We take a look at some of the contributing factors behind ‘skinny’ type 2 diabetes.

Insulin resistance and fatty liver 

Our body produces the hormone insulin to utilise glucose as fuel or store it for later use in the muscle and liver, or as body fat. The main characteristic of type 2 diabetes, insulin resistance, occurs when the cells in the body can no longer respond effectively to insulin. Insulin resistance leads to higher insulin levels as the body attempts to maintain healthy blood glucose levels, but this creates a vicious cycle that further promotes insulin resistance. Eventually, the body can no longer keep up with the increasing insulin requirements, resulting in excess glucose in the bloodstream, also known as hyperglycaemia.

While one of the leading causes of insulin resistance is being overweight or obese, there are several other factors that are also associated with the condition:

  • You are white and over 40 or are over 25 and are African-Caribbean, Black African, or South Asian.
  • You have a close family member who already has the condition.
  • You have high blood pressure or cholesterol.
  • You have a sedentary lifestyle.
  • Find out about other risk factors.

Insulin resistance and type 2 diabetes are also associated with non-alcoholic fatty liver disease (NAFLD). Insulin resistance results in increased levels of fat in the blood, which can accumulate in the liver. High insulin levels (hyperinsulinemia) also promote the production of liver fat from excess sugar in the body.[1]

Over time, having too much fat in the liver creates more insulin resistance, in turn leading to the production of even more insulin. [2]

Read more about non-alcoholic fatty liver disease.

Thin outside, fat inside (TOFI)

We all have a layer of fat under our skin called subcutaneous fat. Although subcutaneous fat is part of our overall weight, visceral fat stored within our abdominal cavity is associated with health conditions including type 2 diabetes, heart disease and cancer.

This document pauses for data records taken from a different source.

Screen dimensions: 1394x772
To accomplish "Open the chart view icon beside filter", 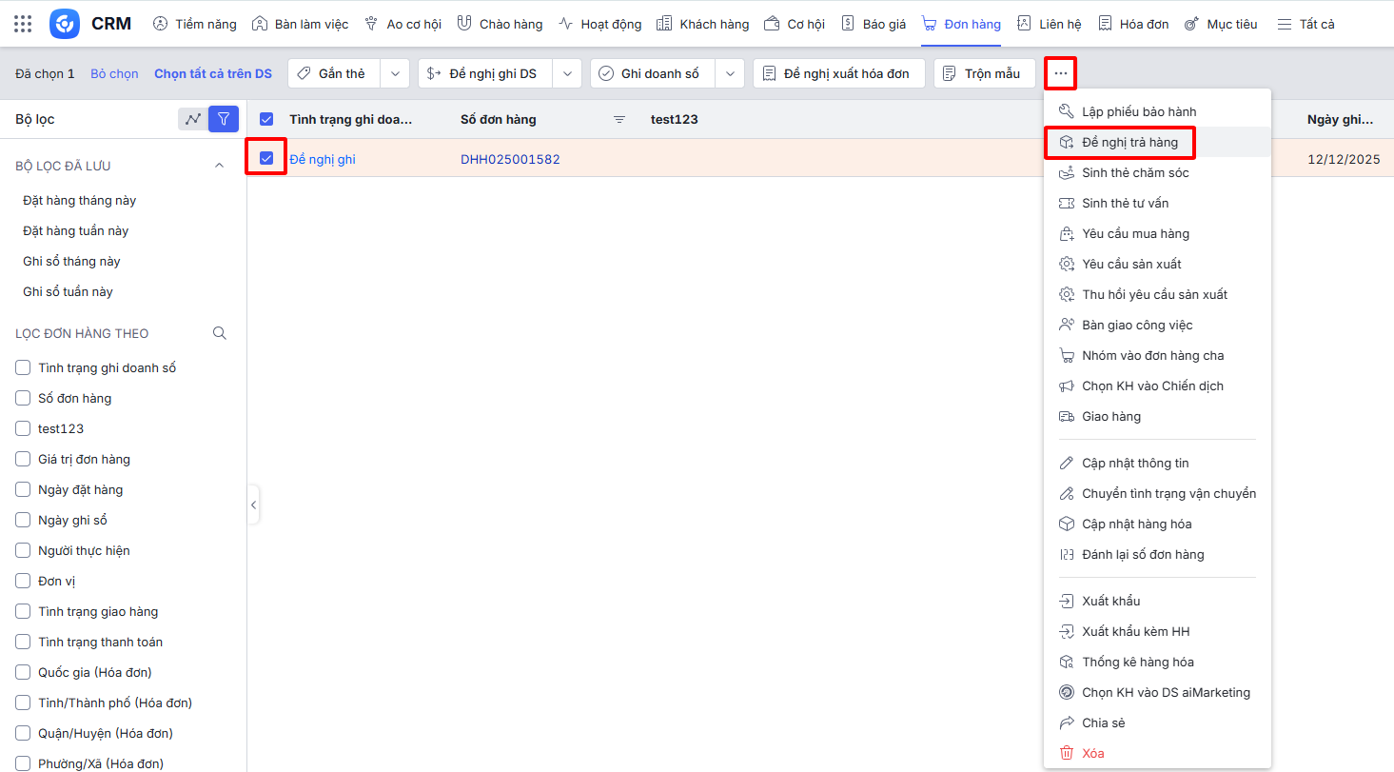I will pyautogui.click(x=193, y=119).
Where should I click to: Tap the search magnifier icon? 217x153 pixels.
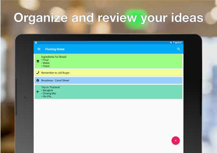pyautogui.click(x=178, y=49)
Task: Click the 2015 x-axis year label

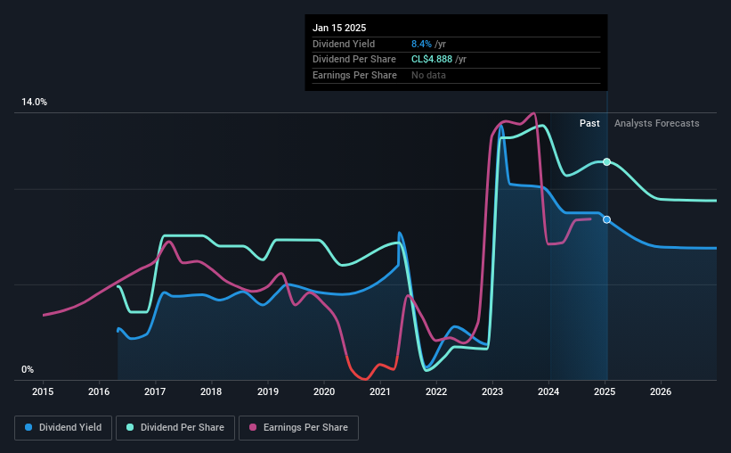Action: pyautogui.click(x=43, y=391)
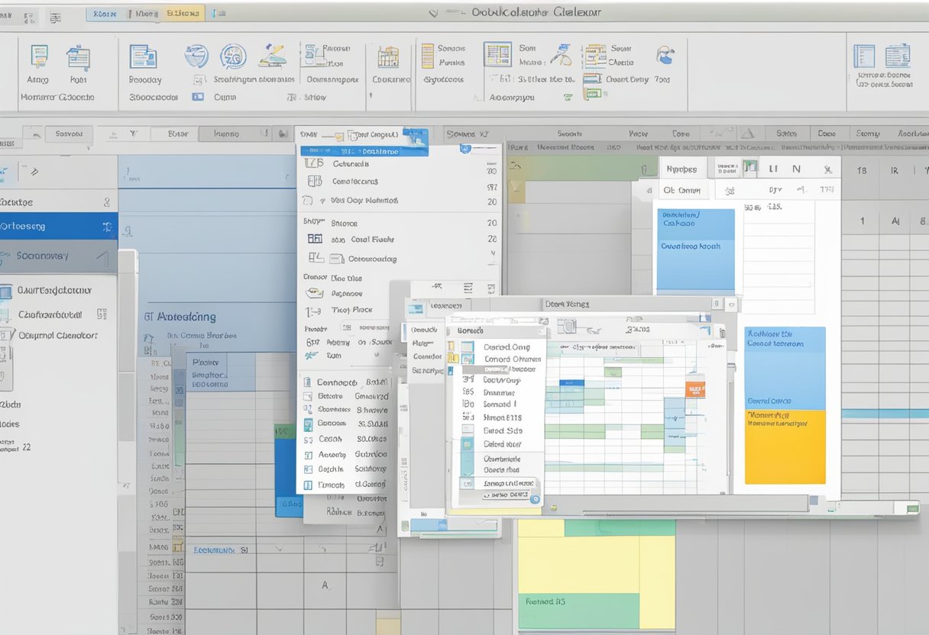
Task: Open the highlighted dropdown header row in menu
Action: click(351, 151)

Visceral fat can be found wrapped around vital organs such as the liver, pancreas and intestines and is often associated with insulin resistance.

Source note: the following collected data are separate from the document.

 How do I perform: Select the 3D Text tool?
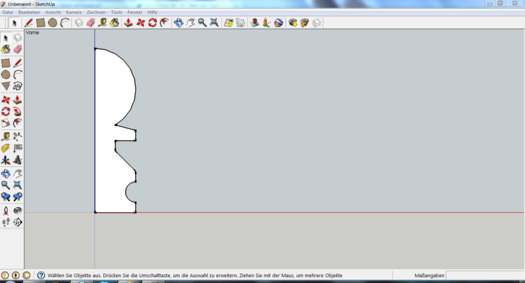[18, 160]
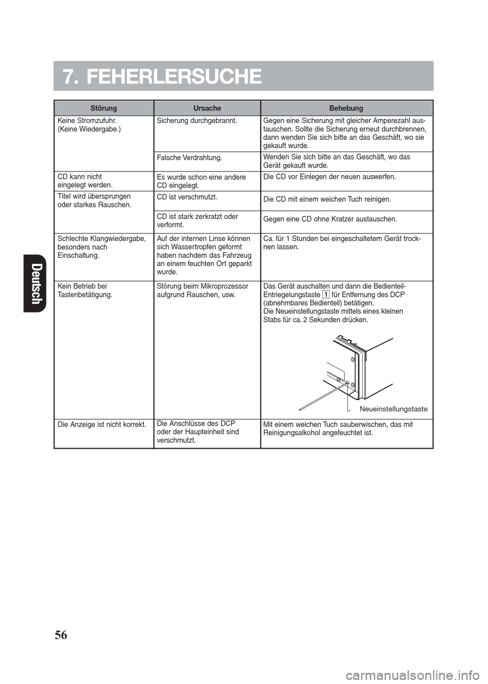Click the 7. FEHERLERSUCHE section heading
Viewport: 488px width, 684px height.
(x=162, y=77)
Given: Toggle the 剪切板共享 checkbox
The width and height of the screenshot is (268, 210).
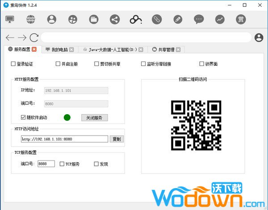Looking at the screenshot, I should click(96, 64).
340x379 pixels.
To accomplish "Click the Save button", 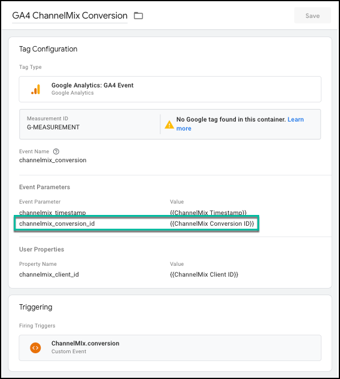I will [312, 16].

The term TOFI or ‘thin outside, fat inside’ is attributed to individuals who do not look overweight but have a disproportionally high amount of abdominal fat. Someone with TOFI has less subcutaneous fat but large amounts of visceral fat. Those with TOFI have been identified as being at a higher risk of developing insulin resistance.[3]

Someone who is unable to store subcutaneous fat might have a condition called lipodystrophy.[4] Individuals with lipodystrophy have an increased risk of insulin resistance and type 2 diabetes, with almost all of their fat stored as visceral fat within the abdomen.

As discussed above, while being overweight is associated with type 2 diabetes, there are various other factors at play. Someone may be considered a healthy weight but will be diagnosed with the condition. In these individuals, type 2 diabetes might be caused by insulin resistance and the accumulation of visceral fat around internal organs, including the liver.

Adopting a healthy lifestyle can help reduce the risk of developing type 2 diabetes. Following a low-carb diet and regularly exercising can lower insulin levels within normal range and keep insulin resistance at bay.

References

[1] Marjot, T. et al (2019). Nonalcoholic Fatty Liver Disease in Adults: Current Concepts in Etiology, Outcomes, and Management. Endrocine Reviews, 41 (1), 66-117.

[2] Intensive Dietary Program (n.d). Fatty Liver – T2D 25.

[3] Zdrojewicz, Z. et al. (2017). TOFI phenotype – its effect on the occurrence of diabetes. Pediatric Endocrinology Diabetes and Metbolism, 23(2), 96-100.

[4] Herranz, P., de Lucas, R., Perez-Espana, L., & Mayor, M. (2008). Lipodystrophy syndromes. Dermatologic clinics, 26 (4), 569-78.